RADIO-CANADA / IVANOH DEMERS

Écrit par : Martin Ayotte

Le feu de camp a beau crépiter aux abords de la rue Hochelaga et son trafic constant, il porte à la confidence.

Alexandra Laramée a 23 ans, de grands yeux clairs, doux et tristes. Elle est assise sur un sac de couchage, la tête dans ses mains délicates. Hier, elle a assisté aux funérailles d’une amie, morte sous les roues d’un camion à ordures, au début d'avril. Elle aussi était dans la rue, dit-elle. Nous étions au même centre jeunesse.

Comme beaucoup de jeunes qui s'étaient installés dans le boisé Steinberg depuis quelques semaines, Alexandra est une enfant de la DPJ. Ma mère m’a abandonnée à 17 mois et demi avec mon frère dans le portique d’un édifice de la protection de la jeunesse, raconte-t-elle.

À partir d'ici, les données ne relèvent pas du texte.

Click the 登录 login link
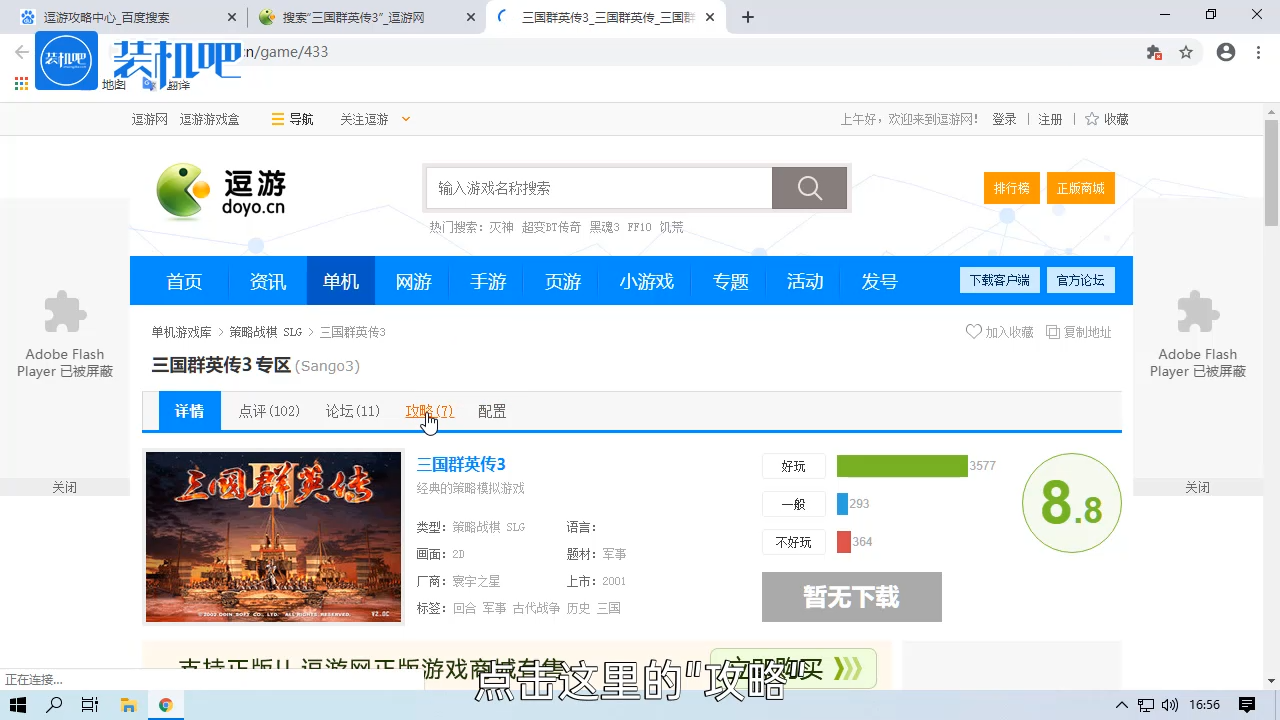The height and width of the screenshot is (720, 1280). click(x=1004, y=118)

La DPJ, j’en suis sortie à 18 ans, mais ce n’est pas simple de se faire une vie ensuite. L’an dernier, j’ai passé l’été au camp Notre-Dame. Cette année, ce sera ici.

Il faut tous les adopter ces jeunes-là. Si la Ville ne veut plus de sans-abris, qu’on arrête, comme société, d’en produire, s’exclame Marie Larocque, qui couve d’un regard tendre celle qu’elle appelle avec tendresse la p’tite.

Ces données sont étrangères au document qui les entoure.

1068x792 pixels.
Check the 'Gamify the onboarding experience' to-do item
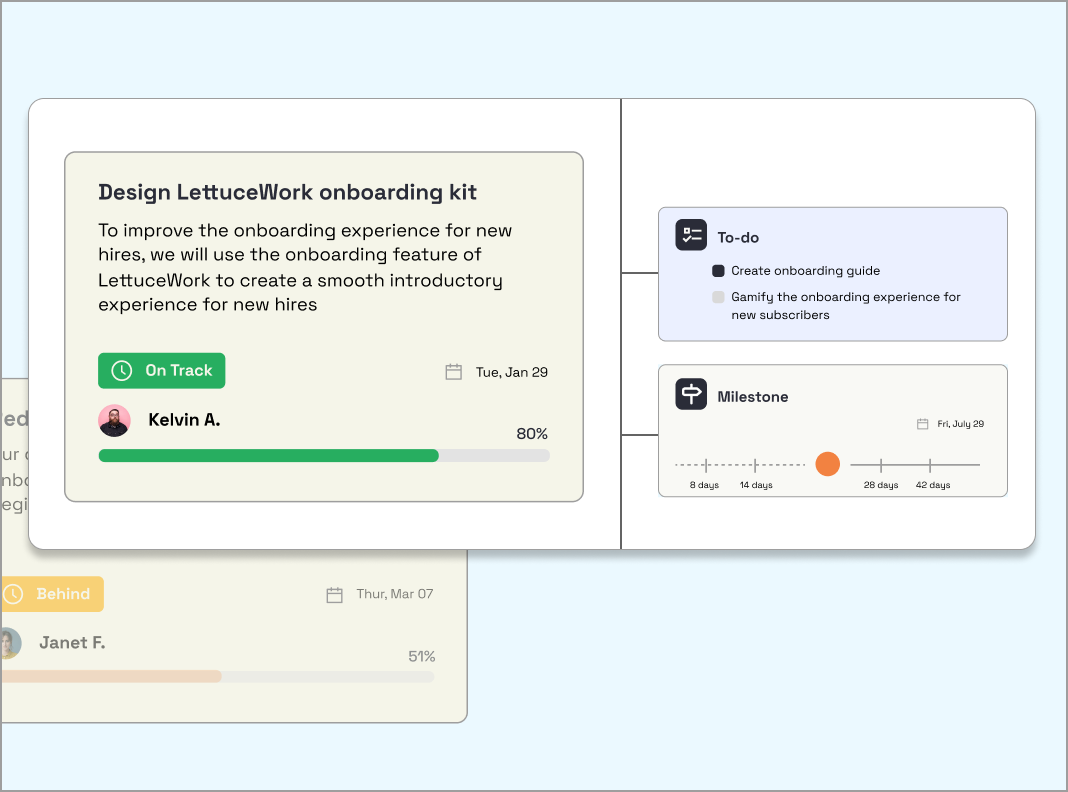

Je sais qu’ils sont majeurs et que ce ne sont pas des enfants, mais ils ont l’âge de mes enfants à moi. Ici, il y a beaucoup de jeunes adultes qui sortent du système de la DPJ. C’est ce que je veux dire quand je dis qu’il faut arrêter de produire des itinérants. Il faut s’en occuper avant qu’ils ne le deviennent, explique, enflammée, cette écrivaine un brin excentrique venue s'installer au camp d’itinérants pour vivre l’expérience de la communauté, de la liberté.

Sous son béret jaune en tricot, Larocque, 51 ans, mère de cinq grands enfants, grand-mère et auteure de livres qui lui ont valu un certain succès, parle avec enthousiasme de l’entraide entre les dizaines d’itinérants qui ont élu domicile dans ce boisé appartenant au ministère des Transports du Québec en y installant leurs tentes.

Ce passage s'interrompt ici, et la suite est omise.